Friday, 18 December 2015
Poster Hall (Moscone South)
Jonathan L Goodall1, Bakinam Essawy1, Hao Xu2, Arcot Rajasekar3 and Reagan Wentworth Moore3, (1)University of Virginia Main Campus, Charlottesville, VA, United States, (2)University of North Carolina at Chapel Hill, Data Intensive CyberEnvironments Center, Chapel Hill, NC, United States, (3)University of North Carolina at Chapel Hill, Chapel Hill, NC, United States
Abstract:
Geoscience analyses often require the use of existing data sets that are large, heterogeneous, and maintained by different organizations.

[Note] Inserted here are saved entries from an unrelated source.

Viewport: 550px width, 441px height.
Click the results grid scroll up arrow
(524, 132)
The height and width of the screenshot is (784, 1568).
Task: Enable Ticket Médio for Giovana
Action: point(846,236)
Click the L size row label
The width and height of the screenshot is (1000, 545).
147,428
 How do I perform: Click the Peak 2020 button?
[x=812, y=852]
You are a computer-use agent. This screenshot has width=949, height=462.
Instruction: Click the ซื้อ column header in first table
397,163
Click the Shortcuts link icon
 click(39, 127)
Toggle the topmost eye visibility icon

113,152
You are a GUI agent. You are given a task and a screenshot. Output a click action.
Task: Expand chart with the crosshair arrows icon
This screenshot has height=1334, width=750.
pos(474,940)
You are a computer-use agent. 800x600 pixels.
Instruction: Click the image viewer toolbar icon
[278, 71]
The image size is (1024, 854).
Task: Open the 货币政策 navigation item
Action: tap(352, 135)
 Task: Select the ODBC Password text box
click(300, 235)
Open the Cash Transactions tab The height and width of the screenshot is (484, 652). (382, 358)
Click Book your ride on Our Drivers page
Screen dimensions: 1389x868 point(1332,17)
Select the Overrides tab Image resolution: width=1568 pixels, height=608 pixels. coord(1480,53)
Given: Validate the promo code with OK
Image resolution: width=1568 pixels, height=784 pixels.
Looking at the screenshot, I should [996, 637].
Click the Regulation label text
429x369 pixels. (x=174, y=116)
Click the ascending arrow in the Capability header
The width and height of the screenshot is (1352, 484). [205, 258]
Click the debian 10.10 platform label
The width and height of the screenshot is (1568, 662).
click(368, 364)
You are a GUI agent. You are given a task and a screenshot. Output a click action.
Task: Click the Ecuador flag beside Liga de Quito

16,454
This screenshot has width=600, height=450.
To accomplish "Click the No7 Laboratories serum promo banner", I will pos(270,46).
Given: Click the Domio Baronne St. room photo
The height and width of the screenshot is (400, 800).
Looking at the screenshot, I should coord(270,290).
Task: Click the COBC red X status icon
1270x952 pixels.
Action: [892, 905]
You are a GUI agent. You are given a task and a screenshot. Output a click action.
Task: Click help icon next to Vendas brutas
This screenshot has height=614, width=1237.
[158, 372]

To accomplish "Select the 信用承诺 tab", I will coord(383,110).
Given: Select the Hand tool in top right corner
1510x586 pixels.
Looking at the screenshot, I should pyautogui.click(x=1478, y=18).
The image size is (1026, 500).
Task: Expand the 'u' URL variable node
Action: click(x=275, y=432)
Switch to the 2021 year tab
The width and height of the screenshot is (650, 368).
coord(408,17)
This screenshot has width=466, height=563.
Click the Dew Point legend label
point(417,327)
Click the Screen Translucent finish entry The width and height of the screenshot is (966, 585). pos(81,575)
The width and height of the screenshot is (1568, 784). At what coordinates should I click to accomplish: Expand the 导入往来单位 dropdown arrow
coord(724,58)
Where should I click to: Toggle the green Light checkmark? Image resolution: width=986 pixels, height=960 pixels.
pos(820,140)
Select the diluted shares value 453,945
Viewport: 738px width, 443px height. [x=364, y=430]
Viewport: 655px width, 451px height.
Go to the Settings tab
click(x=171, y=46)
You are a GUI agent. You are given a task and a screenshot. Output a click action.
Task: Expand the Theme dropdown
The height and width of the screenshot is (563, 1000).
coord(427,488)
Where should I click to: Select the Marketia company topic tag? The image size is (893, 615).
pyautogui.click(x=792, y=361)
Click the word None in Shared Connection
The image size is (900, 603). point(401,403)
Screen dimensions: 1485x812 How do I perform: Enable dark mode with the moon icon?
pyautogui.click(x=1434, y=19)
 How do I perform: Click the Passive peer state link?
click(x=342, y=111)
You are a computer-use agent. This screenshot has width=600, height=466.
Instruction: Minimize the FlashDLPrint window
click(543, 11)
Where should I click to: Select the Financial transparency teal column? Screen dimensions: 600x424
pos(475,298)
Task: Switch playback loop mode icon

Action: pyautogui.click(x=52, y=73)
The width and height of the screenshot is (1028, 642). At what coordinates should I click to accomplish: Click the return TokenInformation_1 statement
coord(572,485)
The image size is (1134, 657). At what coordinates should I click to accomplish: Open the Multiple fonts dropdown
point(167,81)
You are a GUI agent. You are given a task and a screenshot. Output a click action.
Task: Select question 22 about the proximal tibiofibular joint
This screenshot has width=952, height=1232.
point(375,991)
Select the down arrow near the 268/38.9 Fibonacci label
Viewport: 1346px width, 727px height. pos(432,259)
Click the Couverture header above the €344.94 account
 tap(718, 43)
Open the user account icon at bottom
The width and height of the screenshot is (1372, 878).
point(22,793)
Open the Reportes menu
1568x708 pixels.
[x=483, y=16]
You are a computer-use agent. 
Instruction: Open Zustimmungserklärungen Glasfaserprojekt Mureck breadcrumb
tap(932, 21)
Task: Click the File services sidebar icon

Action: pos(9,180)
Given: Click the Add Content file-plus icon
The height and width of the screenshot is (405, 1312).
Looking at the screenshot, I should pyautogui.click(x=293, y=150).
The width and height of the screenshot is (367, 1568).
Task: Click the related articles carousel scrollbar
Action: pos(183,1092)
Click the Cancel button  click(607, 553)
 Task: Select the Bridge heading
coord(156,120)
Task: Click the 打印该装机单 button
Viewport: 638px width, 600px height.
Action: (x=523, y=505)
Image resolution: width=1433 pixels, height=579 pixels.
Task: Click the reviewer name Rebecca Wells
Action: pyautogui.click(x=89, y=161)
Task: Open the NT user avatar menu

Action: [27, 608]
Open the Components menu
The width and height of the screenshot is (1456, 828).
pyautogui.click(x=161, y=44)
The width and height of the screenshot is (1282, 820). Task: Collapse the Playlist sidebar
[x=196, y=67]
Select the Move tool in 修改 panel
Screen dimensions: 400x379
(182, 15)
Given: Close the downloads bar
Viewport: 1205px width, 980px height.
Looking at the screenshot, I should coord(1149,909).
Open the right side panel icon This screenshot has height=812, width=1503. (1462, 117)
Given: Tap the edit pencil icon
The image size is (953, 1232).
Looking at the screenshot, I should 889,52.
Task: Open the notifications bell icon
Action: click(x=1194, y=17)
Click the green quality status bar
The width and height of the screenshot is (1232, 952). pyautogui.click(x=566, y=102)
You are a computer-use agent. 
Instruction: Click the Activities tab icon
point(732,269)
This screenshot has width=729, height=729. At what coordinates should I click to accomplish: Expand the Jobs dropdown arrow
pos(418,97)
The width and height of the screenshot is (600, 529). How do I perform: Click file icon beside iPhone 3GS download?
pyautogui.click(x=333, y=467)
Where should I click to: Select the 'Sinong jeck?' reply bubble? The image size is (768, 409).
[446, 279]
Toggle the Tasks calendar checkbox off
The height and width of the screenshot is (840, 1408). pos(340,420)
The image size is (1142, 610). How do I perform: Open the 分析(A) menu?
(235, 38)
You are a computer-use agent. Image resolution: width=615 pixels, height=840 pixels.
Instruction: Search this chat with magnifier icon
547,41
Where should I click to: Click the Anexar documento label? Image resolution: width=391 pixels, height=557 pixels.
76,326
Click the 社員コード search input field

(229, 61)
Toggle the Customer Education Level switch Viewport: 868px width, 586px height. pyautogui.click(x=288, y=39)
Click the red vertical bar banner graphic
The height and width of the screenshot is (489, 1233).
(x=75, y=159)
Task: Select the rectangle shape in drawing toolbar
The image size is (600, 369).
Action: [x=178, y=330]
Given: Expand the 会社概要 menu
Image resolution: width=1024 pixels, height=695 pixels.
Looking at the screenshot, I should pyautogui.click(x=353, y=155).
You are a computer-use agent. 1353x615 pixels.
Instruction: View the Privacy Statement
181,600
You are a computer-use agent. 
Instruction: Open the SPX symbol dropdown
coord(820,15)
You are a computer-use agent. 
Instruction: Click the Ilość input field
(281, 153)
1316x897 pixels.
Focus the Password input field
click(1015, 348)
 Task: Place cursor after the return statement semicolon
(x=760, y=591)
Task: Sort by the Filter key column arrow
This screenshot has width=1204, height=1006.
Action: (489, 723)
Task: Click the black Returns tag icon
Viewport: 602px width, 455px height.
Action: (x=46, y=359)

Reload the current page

A particular challenge in creating reproducible analyses using these data sets is automating the workflows required to transform raw datasets into model specific input files and finally into publication ready visualizations. Data grids, such as the Integrated Rule-Oriented Data System (iRODS), are architectures that allow scientists to access and share large data sets that are geographically distributed on the Internet, but appear to the scientist as a single file management system. The DataNet Federation Consortium (DFC) project is built on iRODS and aims to demonstrate data and computational interoperability across scientific communities. This paper leverages iRODS and the DFC to demonstrate how hydrological modeling workflows can be encapsulated as workflows using the iRODS concept of Workflow Structured Objects (WSO). An example use case is presented for automating hydrologic model post-processing routines that demonstrates how WSOs can be created and used within the DFC to automate the creation of data visualizations from large model output collections. By co-locating the workflow used to create the visualization with the data collection, the use case demonstrates how data grid technology aids in reuse, reproducibility, and sharing of workflows within scientific communities.